I always found something disconcerting about du Paty. It was as if he were acting the central part in a play for which no one else had been shown the script. He might laugh abruptly, or tap his nose and adopt an air of great mystery, or disappear from a room in the middle of a conversation without explanation. He fancied himself a detective in the modern scientific manner and had made a study of graphology, anthropometry, cryptography and secret inks. I wondered what role in his drama he had chosen for me to play.

I said, “May I ask how the investigation is going?”

“You are about to hear.” He patted the file and nodded to the minister’s door, which at that moment was being opened by one of his staff officers.

Inside, Mercier was seated at his desk, signing a pile of correspondence. “Please, gentlemen,” he said in that quiet voice of his without looking up, “take a seat. I shan’t be a moment.”

We arranged ourselves around the conference table in order of rank, leaving the place at the head free for Mercier, with Boisdeffre to the right and Gonse to the left, then Sandherr and du Paty facing each other, and finally we three junior officers at the far end.

“Henry,” said the burly officer, leaning across the table to extend his hand to me.

“Picquart,” I replied.

The commissioner from the Sûreté also introduced himself: “Armand Cochefort.”

For a minute we sat in awkward silence while the minister finished signing his papers, then gave them to his aide, who saluted and left.

“So,” said Mercier, taking his seat at the table, and placing a sheet of paper in front of him, “I have informed the President and the Prime Minister of where things stand, and this is the warrant for Dreyfus’s arrest; all it needs is my signature.
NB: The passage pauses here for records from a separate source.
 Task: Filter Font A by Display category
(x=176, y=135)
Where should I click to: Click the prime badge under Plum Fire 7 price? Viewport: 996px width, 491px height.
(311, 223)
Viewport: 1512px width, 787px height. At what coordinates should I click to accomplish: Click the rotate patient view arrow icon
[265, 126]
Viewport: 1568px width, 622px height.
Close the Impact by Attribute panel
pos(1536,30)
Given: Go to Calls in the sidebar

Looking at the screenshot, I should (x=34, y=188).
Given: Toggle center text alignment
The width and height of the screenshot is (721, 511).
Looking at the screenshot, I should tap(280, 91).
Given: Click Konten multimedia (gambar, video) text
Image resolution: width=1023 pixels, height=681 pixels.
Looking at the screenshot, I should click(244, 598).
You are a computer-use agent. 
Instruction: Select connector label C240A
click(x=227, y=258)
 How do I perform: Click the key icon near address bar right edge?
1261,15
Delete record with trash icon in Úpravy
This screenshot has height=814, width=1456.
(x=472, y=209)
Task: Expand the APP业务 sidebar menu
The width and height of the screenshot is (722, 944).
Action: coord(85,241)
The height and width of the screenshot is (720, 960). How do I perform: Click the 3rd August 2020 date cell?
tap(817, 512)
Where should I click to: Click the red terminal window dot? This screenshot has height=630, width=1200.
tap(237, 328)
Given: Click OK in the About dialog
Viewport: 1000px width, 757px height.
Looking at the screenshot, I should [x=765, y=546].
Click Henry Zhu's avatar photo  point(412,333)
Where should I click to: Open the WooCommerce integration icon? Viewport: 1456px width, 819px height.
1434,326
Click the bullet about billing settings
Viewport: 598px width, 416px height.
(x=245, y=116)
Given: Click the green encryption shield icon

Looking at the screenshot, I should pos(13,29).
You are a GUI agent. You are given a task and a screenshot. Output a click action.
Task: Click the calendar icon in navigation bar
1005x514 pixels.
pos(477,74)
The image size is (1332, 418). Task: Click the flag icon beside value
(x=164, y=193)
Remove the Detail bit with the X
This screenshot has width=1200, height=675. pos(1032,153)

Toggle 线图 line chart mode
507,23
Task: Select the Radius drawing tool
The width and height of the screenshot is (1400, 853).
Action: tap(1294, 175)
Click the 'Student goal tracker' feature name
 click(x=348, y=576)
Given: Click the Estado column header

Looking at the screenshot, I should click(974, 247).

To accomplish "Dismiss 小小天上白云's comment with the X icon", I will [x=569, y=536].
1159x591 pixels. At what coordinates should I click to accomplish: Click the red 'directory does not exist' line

Have we received the results of the handwriting expert? I gather the first man, from the Banque de France, concluded that the writing wasn’t Dreyfus’s after all.”

Du Paty opened his file. “We have, Minister. I have consulted Alphonse Bertillon, head of the identification branch of the Préfecture of Police. He says the
bordereau
contains strong elements of Dreyfus’s handwriting, and where it differs, the discrepancies are deliberate. If I might spare you the technical detail and just read you his conclusion: ‘It appears clear to us that it was the same person who wrote the various items submitted and the incriminating document.’ ”

“So one says yes and one says no? That’s experts for you!” Mercier turned to Sandherr. “Is Dreyfus back in Paris yet?”

Sandherr said, “He’s having dinner with his wife’s parents, the Hadamards: his father-in-law is a diamond merchant—you know how they specialise in portable property. We have the building under watch.”

Boisdeffre interrupted: “Isn’t it quite tempting, Colonel, if we know where he is, simply to have him arrested tonight?”

“No, General,” replied Sandherr, shaking his head emphatically, “with the greatest respect, absolutely not. You don’t know these people as well as I do. You don’t know the way they operate. The moment they discover we have Dreyfus in custody, the whole force of upper Jewdom will swing into action to agitate for his release. It’s essential that he simply disappears with the minimum of fuss and we have him to ourselves for at least a week. I think Colonel du Paty’s plan is a good one.”